VLSI can give faster transitors, but how you use them just changes your computer architecure around.
This design works best when you CPU and memory are the same speed ...
Also you need keep in mind what a compiler might want to generate as well.


Sat Dec 07, 2019 8:28 pm

Joined: Wed Nov 20, 2019 12:56 pm
Posts: 92
BigEd wrote:
Congratulations! It sort of looks vaguely like the feedback from llvm would push you towards a more CISCy machine - is that so?


Sort of, yes - certainly if registers aren't plentiful then efficient stack manipulation is important. I have a load-indexed instruction which helps, but I can't see any way of implementing a store-indexed instruction with the current design, so for now I'm stuck with "li <offset+4>, addt r6, stmpdec r<n>" - which is still smaller than it would be on MIPS, so I can live with that.

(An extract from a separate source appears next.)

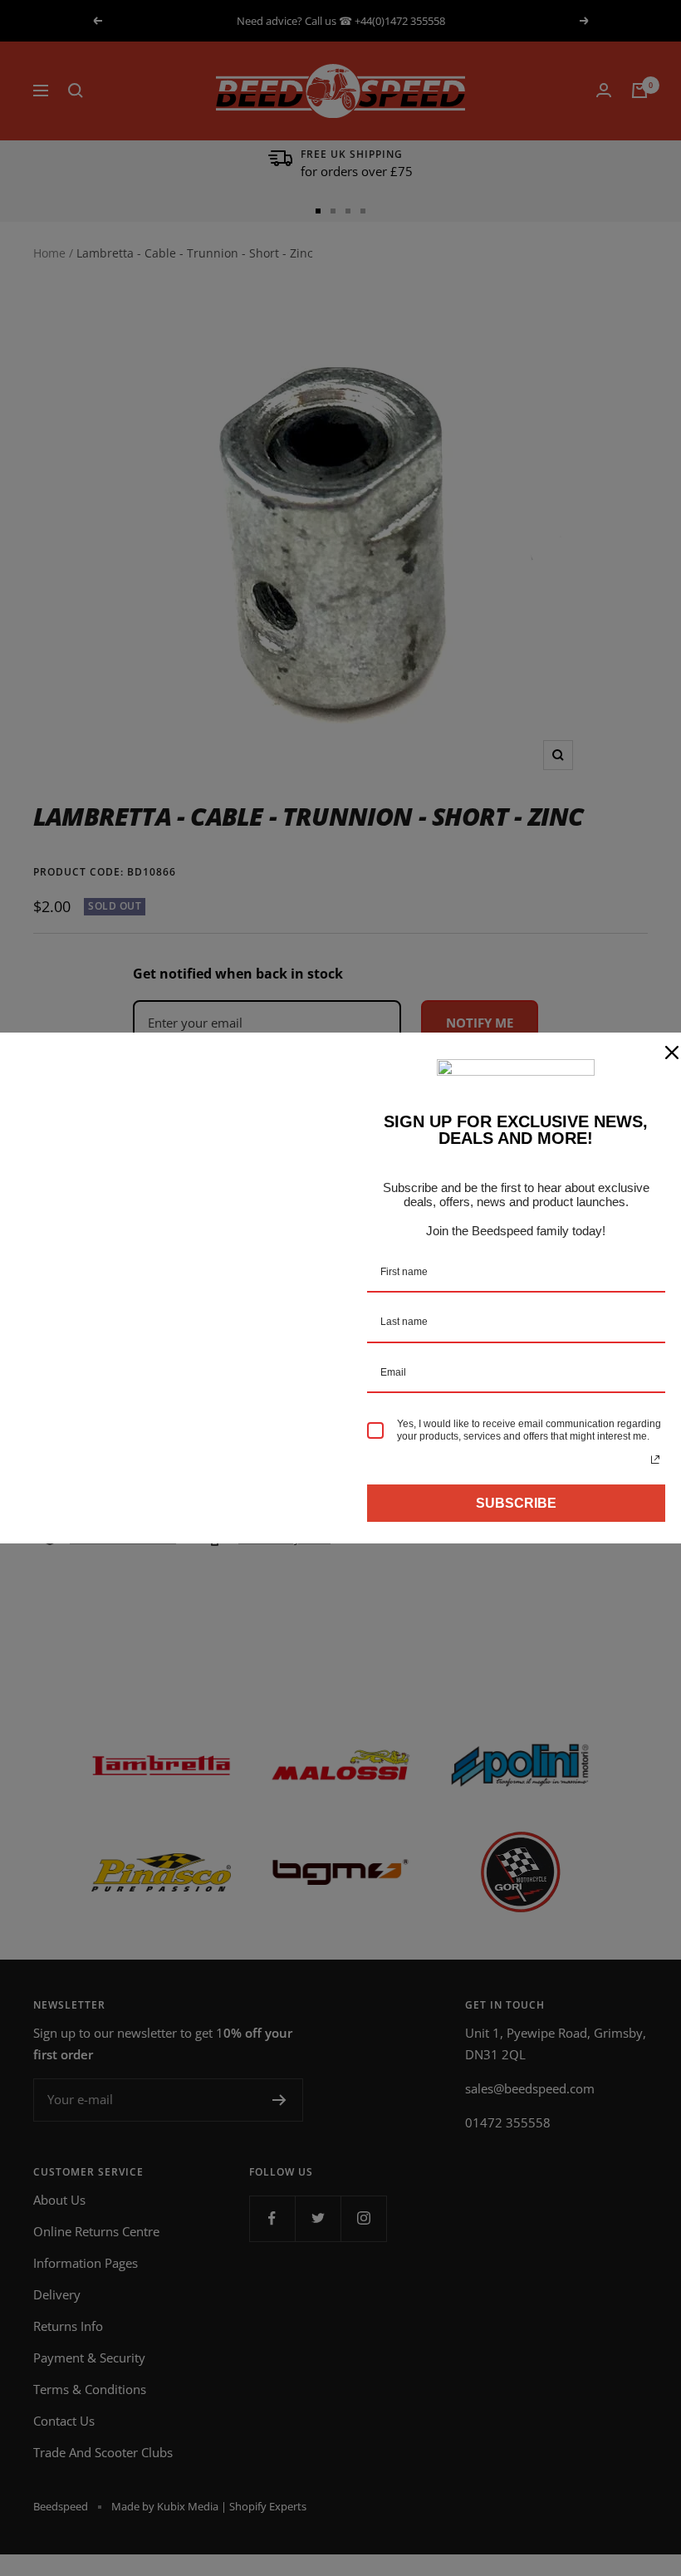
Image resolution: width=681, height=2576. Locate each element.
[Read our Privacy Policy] (655, 1460)
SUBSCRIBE (516, 1503)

It's not always easy to make good use of CISC-y instructions from a code-generator, either - it took significant effort to make use of load-with-postincrement and store-with-predecrement instructions.

(This is vbcc, not llvm though).


Sat Dec 07, 2019 8:33 pm

Joined: Wed Nov 20, 2019 12:56 pm
Posts: 92
oldben wrote:
I feel terms like RISC don't apply anymore, as marketing and being able to throw millions of transistors err $$$$ around can sell anyting. (Intel and IBM) Your computer, you can call it anything.

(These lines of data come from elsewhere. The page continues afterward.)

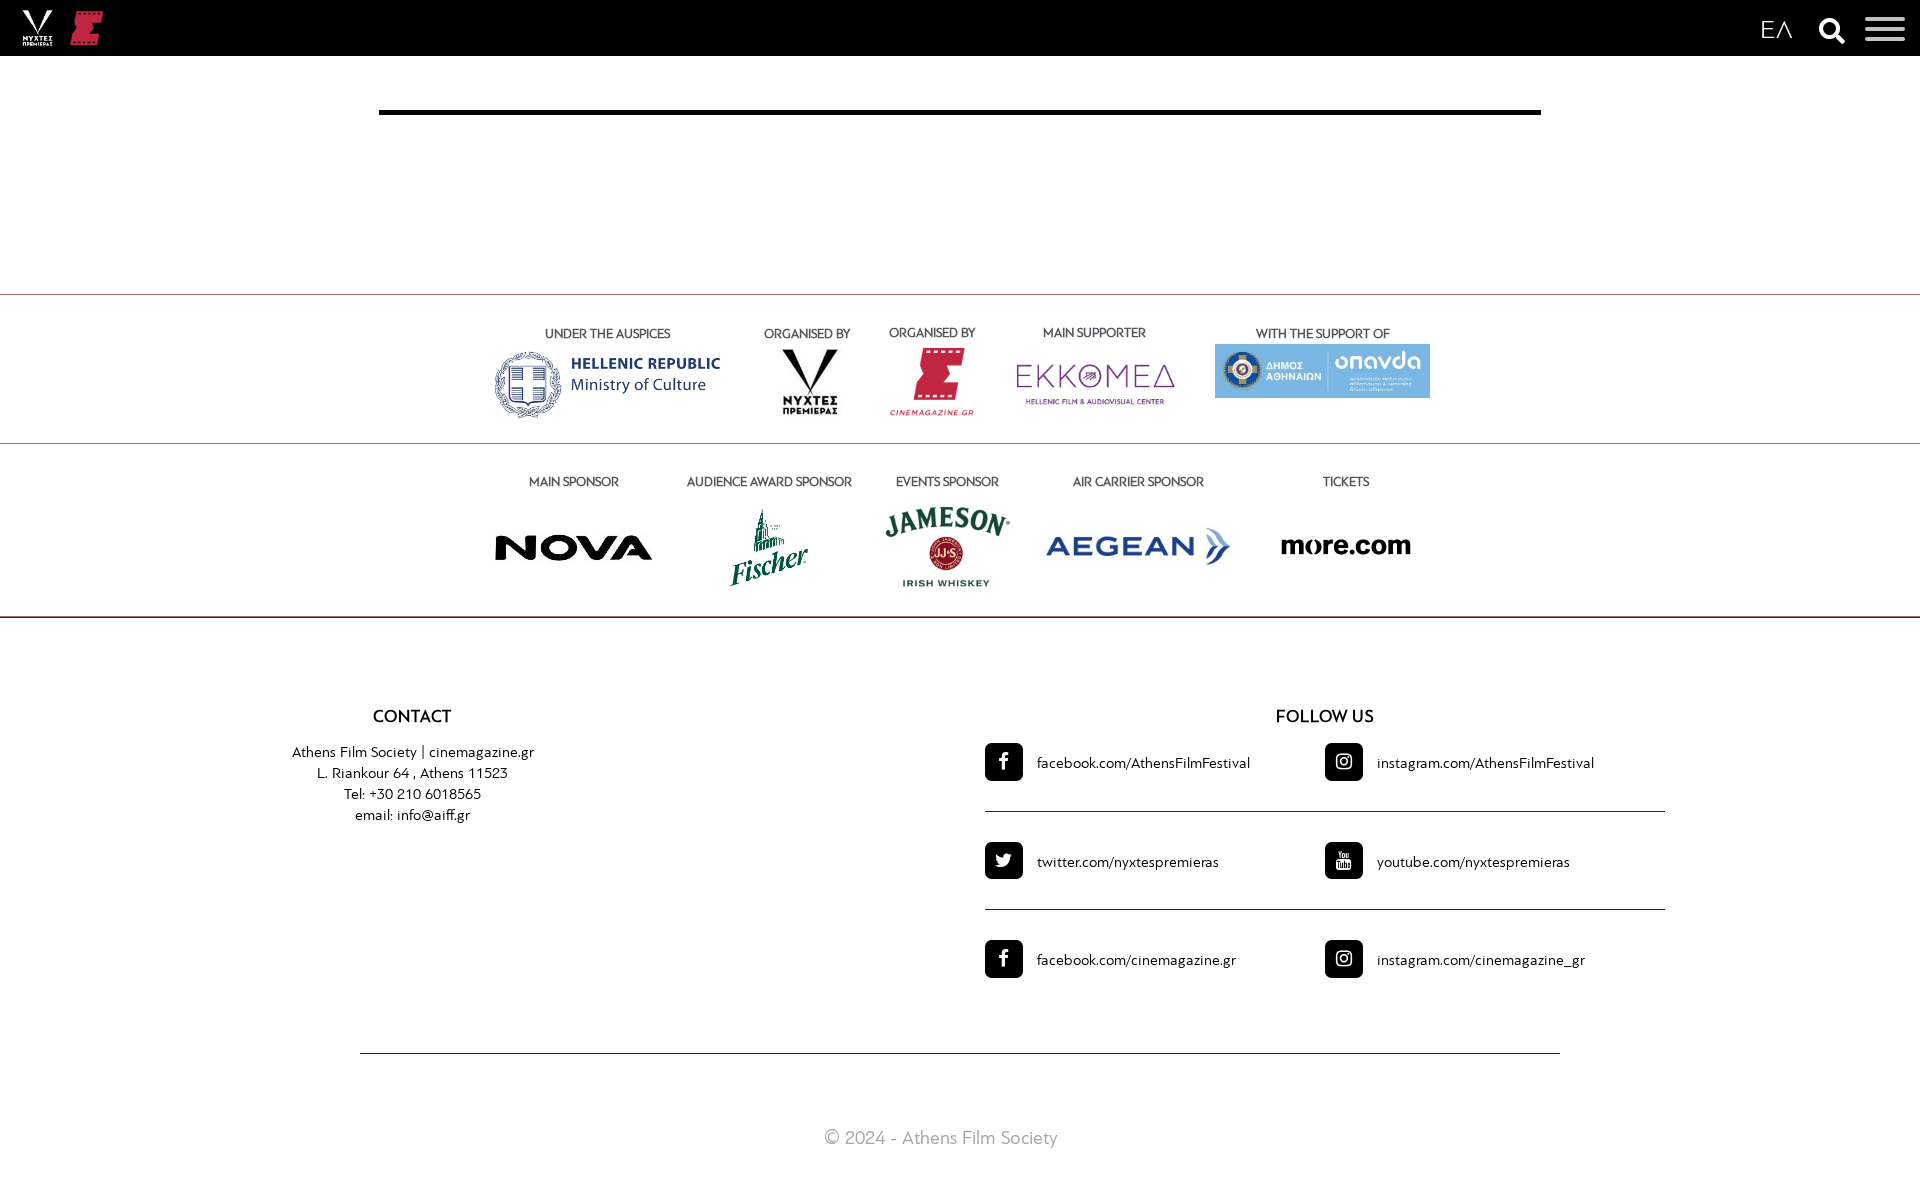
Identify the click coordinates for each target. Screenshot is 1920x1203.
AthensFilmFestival (1143, 764)
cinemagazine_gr (1481, 961)
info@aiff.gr (433, 816)
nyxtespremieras (1128, 863)
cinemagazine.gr (481, 753)
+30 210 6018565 (425, 795)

True - even back in the 90s ARM was loudly touted as RISC, despite having some very CISC-y features like the load/store multiple instructions.

Quote:
Oddly I don't belive in complex features to gain speed, other than a few special cases. Idle states are important in that other devices have time on the memory bus.


Yes, in my case, in the projects where I want to use this CPU it will be somewhat bandwidth starved, which is another reason why code density is one of my primary goals. It might look like I'm chasing raw speed with this project; what I'm actually chasing is efficiency, in the hope that the CPU can run code fast enough even when it's last in the queue for RAM access.

Quote:
I don't see any thing new in computer hardware since November 5th, 1955 a red letter date in science. err wrong invention umm 1965.


I've been surprised just how many of these ideas do go back to the 60s or beyond.

Quote:
Also you need keep in mind what a compiler might want to generate as well.


Or you learn what a compiler might want to generate when you try to implement one!